Cuarenta años después del golpe de Estado contra Salvador Allende, las heridas en Chile siguen abiertas. A diferencia de lo ocurrido en Argentina, los crímenes de lesa humanidad cometidos durante la dictadura de Augusto Pinochet nunca fueron juzgados.
La gran mayoría de asesinos y torturadores han mantenido un pacto de silencio. Prácticamente, ninguno de ellos reconoció sus crímenes ni pidió perdón. Incluso varios aseguran haber actuado correctamente y volverían a hacerlo. Entre quienes sí se arrepienten está Juan Molina, un soldado y mecánico de helicópteros que tenía 19 años el 11 de septiembre de 1973.
Molina integró tres tripulaciones de helicópteros del Ejército chileno, encargadas de arrojar al mar los cuerpos de detenidos-desaparecidos, muertos en sesiones de tortura o ejecutados. Nunca fue juzgado, a pesar de que confesó su participación en esos vejámenes. "Es un recuerdo muy amargo haber tenido que estar ahí", aseguró.
"En noviembre de 1979, a las cuatro y media de la tarde, me designaron para un vuelo por la costa. Cuando estábamos preparando el helicóptero llegó una camioneta de color crema, y descargaron lo que teníamos que llevar a bordo. Yo no me fijé bien. Después llegaron los pilotos y dieron orden de marcha. Al abrir la puerta del helicóptero, encontré dos bultos. Eran dos personas muertas, tapadas con sacos y atadas por los pies a un pedazo de riel. La del costado izquierdo era una muchacha joven", contó el soldado retirado al diario español El Mundo.
Según Molina, sus compañeros le habían contado que "esos vuelos eran normales; que desde el año '73 se estaba lanzando gente al mar e incluso que los primeros iban vivos". "Pero pensé que nunca me iba a tocar hacerlo", agregó.
"En noviembre del año '79 tuve que presenciar dos lanzamientos de personas al mar, a unos 80 nudos de Quintero. Y en 1980 me tocó otra triste misión, con ocho cuerpos que dejaron grandes rastros de sangre, ya que iban abiertos", enumeró. "Eran prisioneros. Pero lo único que yo sé de ellos es que los traían y los lanzaban al mar. De la forma en que fueran ajusticiados no tengo idea", sostuvo.
"Una de las veces, en una unidad militar de Pudahuel, me hicieron salir del helicóptero para que no presenciara cómo cargaban los cuerpos. Tuvieron que ser centenares porque eso empezó en 1973, que es cuando arrojaron a más, y a mí me tocaron los últimos en 1980", estimó Molina. "No sabía si esas personas eran culpables o no, pero no creo que nadie tenga poder suficiente para decidir que se elimine a alguien", confesó el exconscripto.
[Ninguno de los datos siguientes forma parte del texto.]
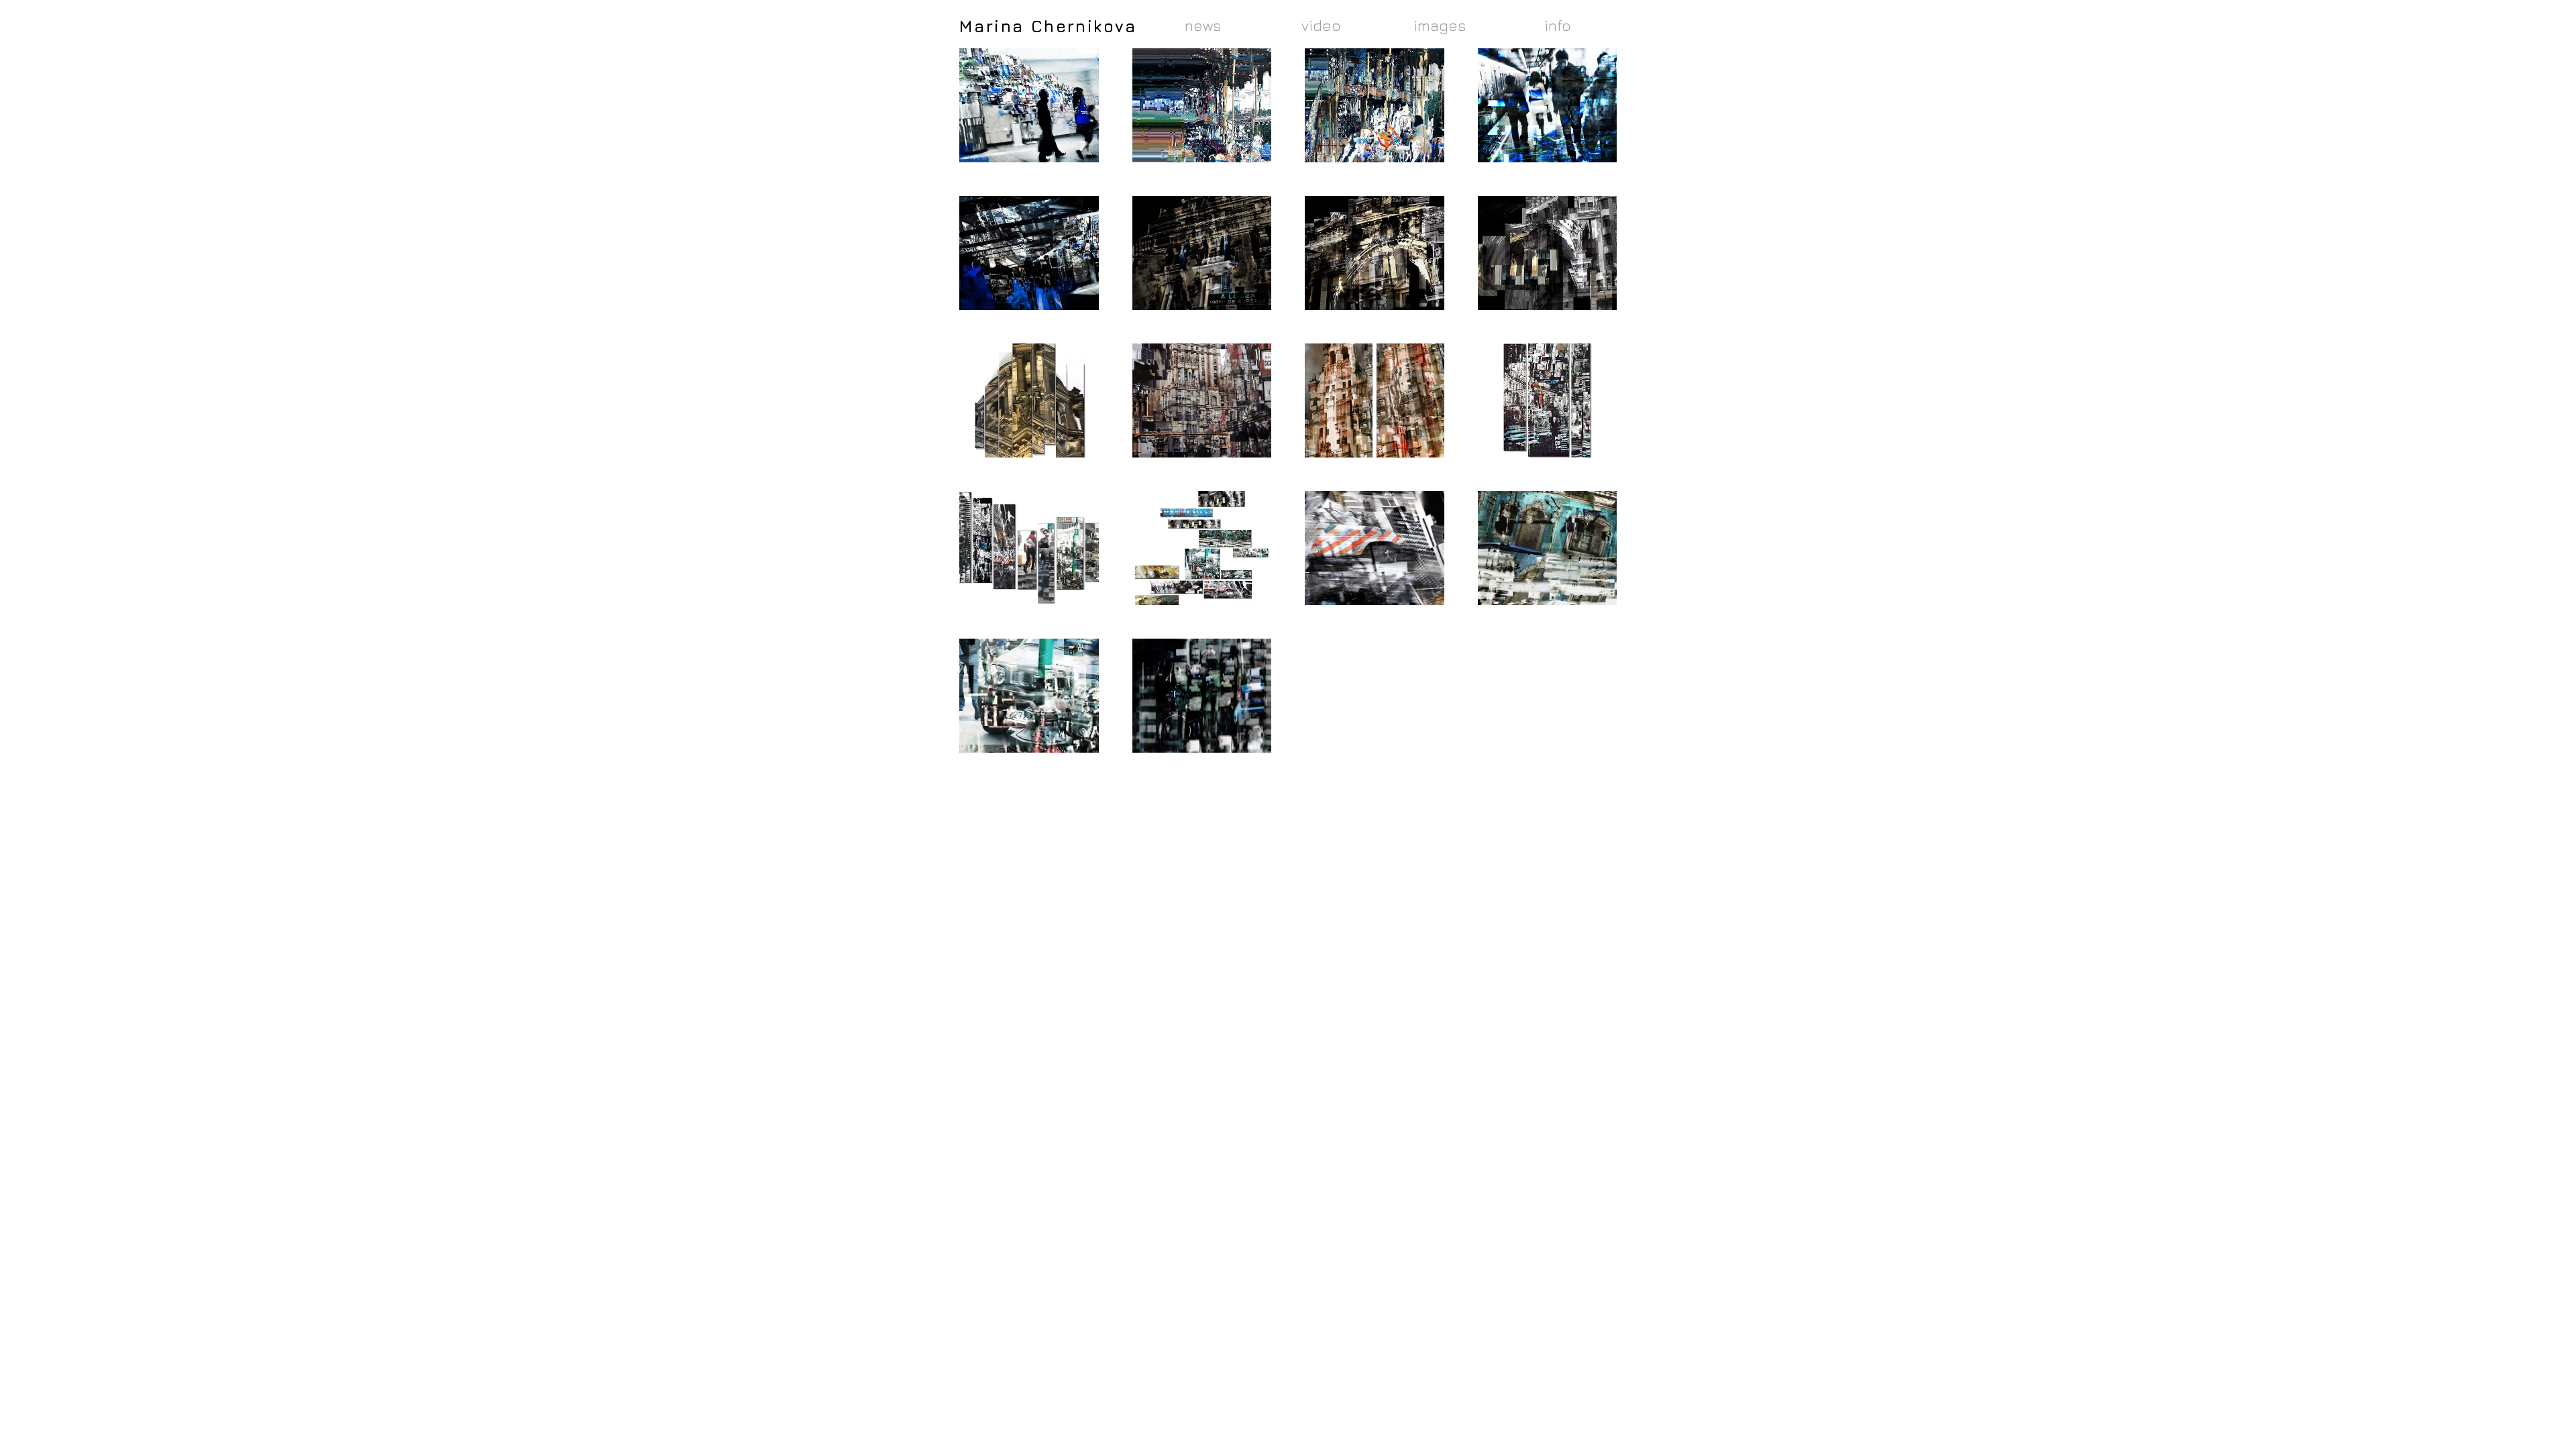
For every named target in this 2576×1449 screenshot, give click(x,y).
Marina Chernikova (1048, 26)
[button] (1029, 105)
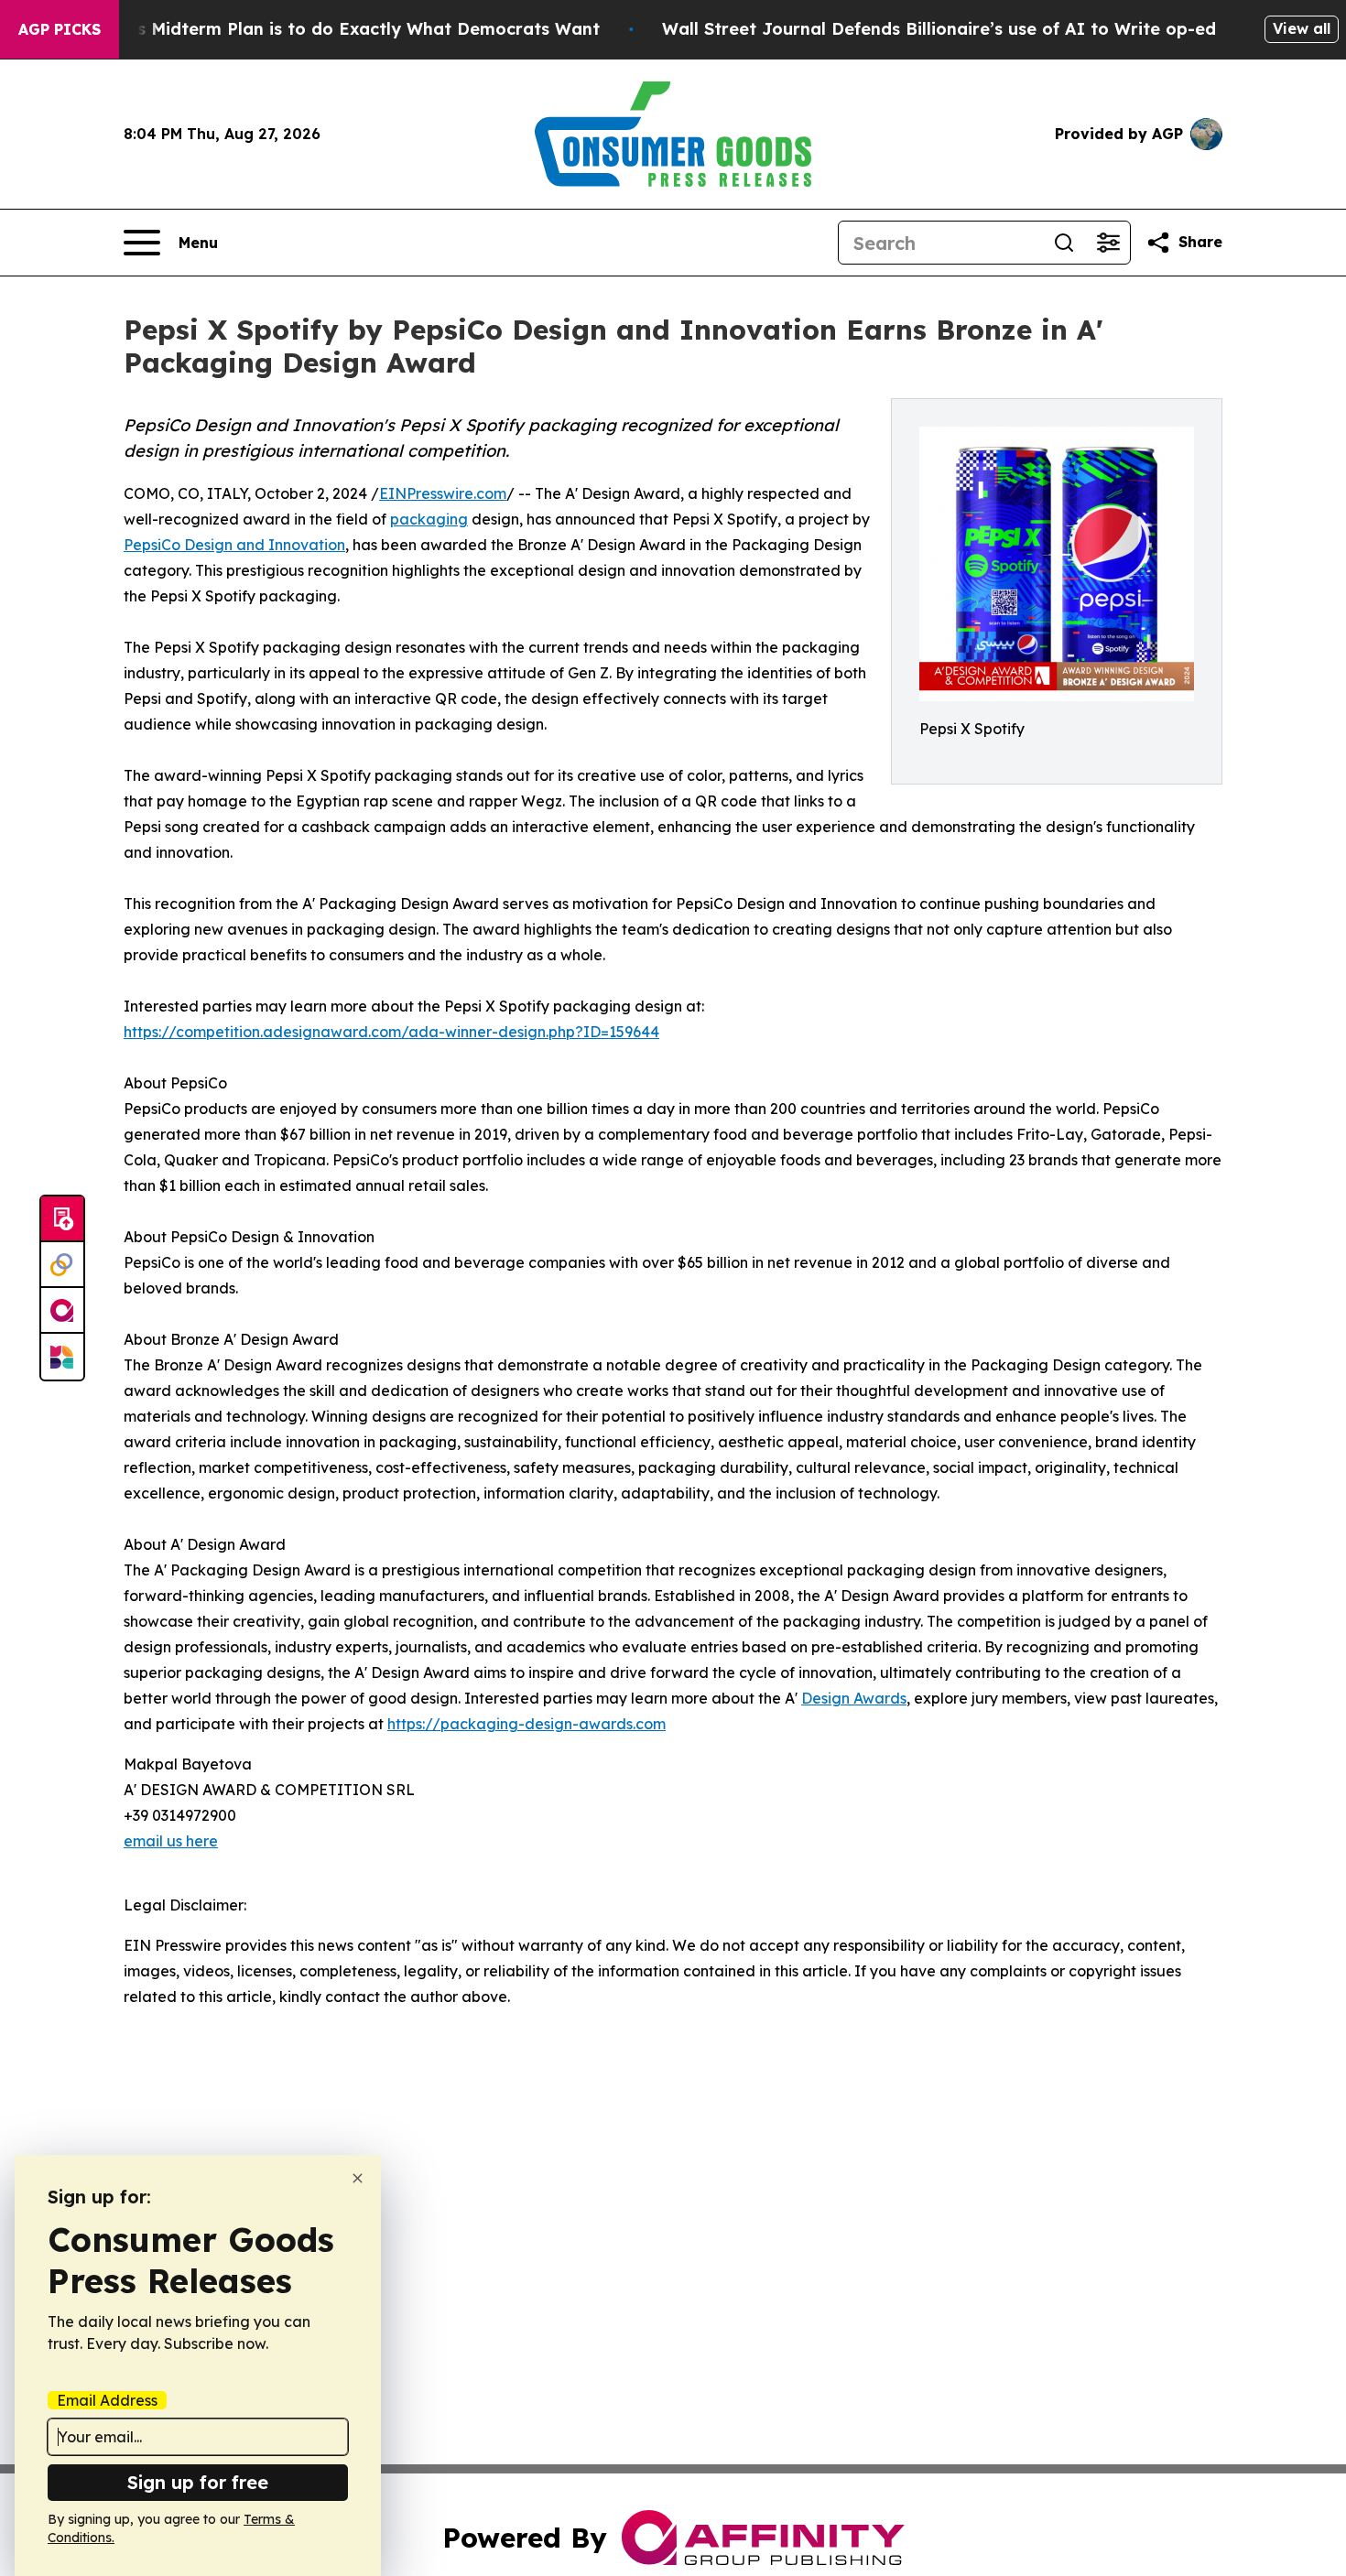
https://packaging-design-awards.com (526, 1724)
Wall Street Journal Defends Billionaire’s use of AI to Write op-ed (939, 28)
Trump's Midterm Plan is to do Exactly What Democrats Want (340, 28)
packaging (429, 519)
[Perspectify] (62, 1265)
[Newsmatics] (62, 1357)
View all (1301, 28)
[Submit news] (62, 1219)
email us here (171, 1841)
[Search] (1064, 243)
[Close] (357, 2178)
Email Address (107, 2400)
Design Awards (853, 1698)
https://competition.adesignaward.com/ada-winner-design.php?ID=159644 (391, 1032)
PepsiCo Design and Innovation (234, 545)
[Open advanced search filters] (1108, 243)
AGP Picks (59, 29)
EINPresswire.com (442, 493)
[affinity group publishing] (62, 1311)
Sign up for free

Carne propia. Molina cree que su accionar en esa época fue castigado con una tragedia personal: la muerte de su hijo de un año y siete meses. "Lo tomé como un castigo de Dios, porque se ahogó en el agua de una bañera. Lo de los vuelos lo sabían únicamente mi madre y mi abuelita, que en dos oportunidades me vieron llegar tan afectado que ni siquiera pude comer. A mi señora no se lo conté hasta que falleció el niño".
"Tenía un año y siete meses, estaba empezando la vida. Ya andaba por todos lados. Mi señora lo encontró caído dentro de la bañera, con los dos zapatitos afuera. Fue un día domingo. Cinco minutos que se descuidó y el niño... se ve que fue a sacar un cepillo que se le había caído. Yo ya sabía que estaba muerto cuando lo saqué y quise darle la respiración artificial. Entonces me vino de inmediato el recuerdo de lo otro, porque era todo tan cruel...", relató.
"El lunes, cuando sepultamos al niño, encontré una carta hecha con recortes de diarios que me decía 'para que te des cuenta de lo que se siente cuando se ahoga un ser querido'. Nunca supe quiénes lo mandaron. Vecinos, puede ser, aunque nadie sabía las operaciones que yo hacía", recordó. "Y dije 'no, no sigo más'. Se lo comenté a un psicólogo del Hospital Militar. Me dejaron hospitalizado un mes para estabilizarme porque estaba demasiado alterado", prosiguió. "Era tanto por la muerte de mi hijo como porque yo la asociaba con las muertes de que había sido testigo", agregó.
"Mi vida habría sido totalmente diferente sin eso. Creo que habría alcanzado el grado máximo, estaría viviendo en otro lado, tendría una buena casa, mejor vehículo... Ha sido así para la mayoría de mis compañeros. Y yo he pasado hambre. No me avergüenza decirlo. Pero estoy más tranquilo", concluyó Molina.